Using a custom provider

  • Custom providers must be compiled to a .cmxs file, which is OCaml’s dynamic library format (as described here);
  • They must have .provider suffix before the .cmxs extension, e.g. swift.provider.cmxs;
  • You must tell NEAL the path to your provider (using the -p/--provider configuration flag).

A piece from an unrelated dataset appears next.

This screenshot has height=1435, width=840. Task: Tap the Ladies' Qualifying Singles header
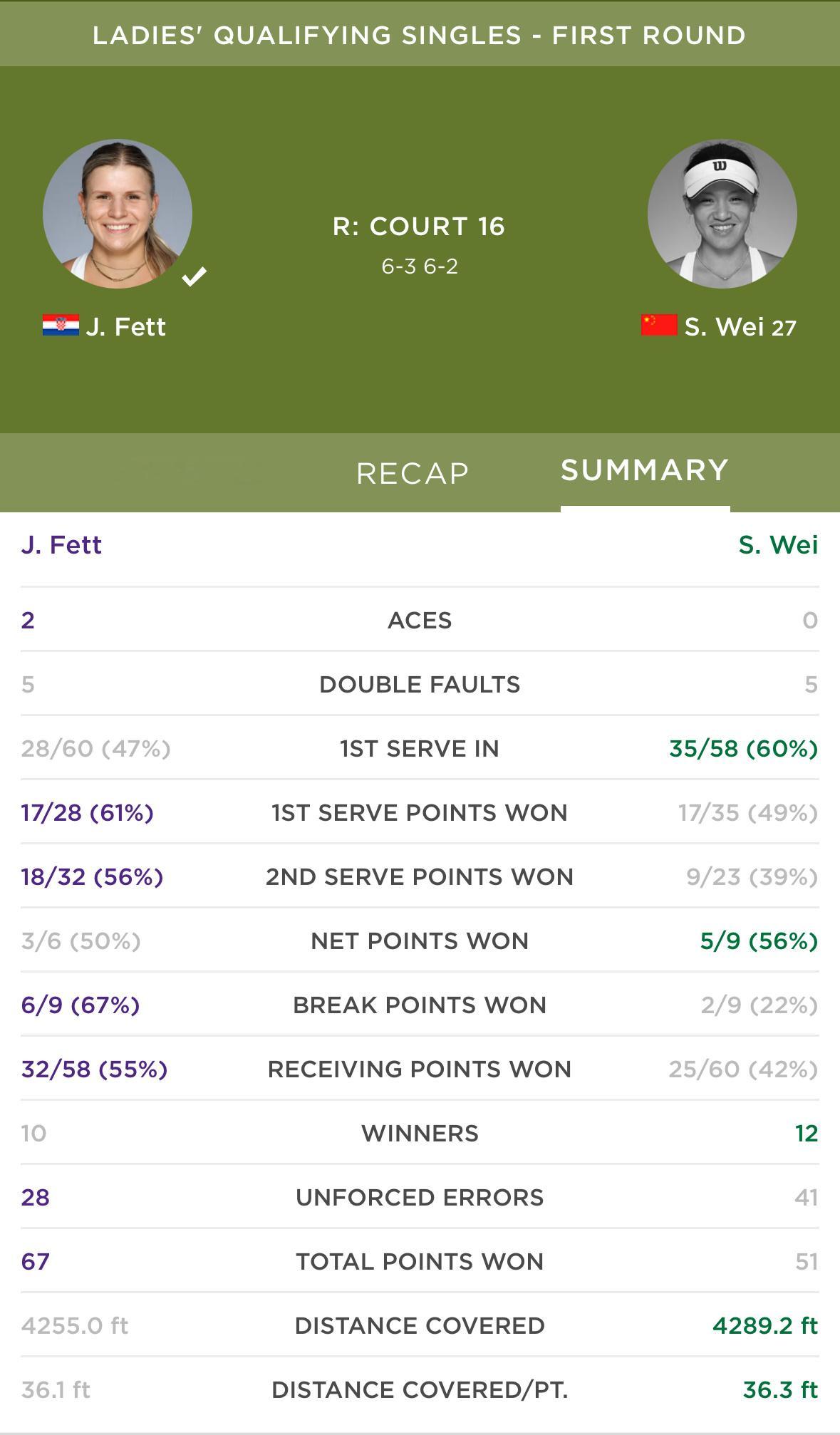[x=420, y=35]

After that NEAL should already be able to parse files using your new provider and evaluate rules that target it.

## Examples

Here we’ll use the two providers currently available with NEAL to illustrate the two use cases:

Swift provider

Here’s the current implementation (we’ll discuss it below):

Provider.register(module struct
  let name = "Swift"
  let extensions = [".swift"]
  let parse filename source = Parser.parse filename source
  let exports = [
    ("inheritsFrom", inherits_from)
  ]
end)

What this provider is saying is: * Its name is Swift, i.e. the provider name you’ll use in a rule to reference to this provider is Swift. * It can parse files that have the .swift extension. (It should always include the .) * Parsing is delegate to Parser.parse, which in this case is a Swift parser implemented in OCaml. * It exports a function called inheritsFrom, and its implementation is the OCaml function inherits_from. (Which should have the exported_function type from above.)

Python provider

The actual Python provider module looks very similar to the Swift one:

let () = Provider.register(module struct
  let name = "Python"
  let extensions = [".py"]
  let parse = parse
  let exports = []
end)

The main different is the parse function. Here, instead of actually parsing the file and generating the AST all in OCaml, it calls out to a script which uses the parser built into the python interpreter to generate the AST and dumps it as JSON.

let exec_name = Neal.Utils.relative_path "providers/helpers/dump_python_ast.py"

let parse filename _ =
  let cmd = Printf.sprintf "%s %s" exec_name filename in
  let stdout = Unix.open_process_in cmd in
  let json = Yojson.Safe.from_channel stdout in
  let _ = Unix.close_process_in stdout in
  absyn_of_json json

The implementation of absyn_of_json simply takes the JSON parsed using yojson and converts it to NEAL’s AST type. You can check the source code, but here will ignore it as an implementation detail.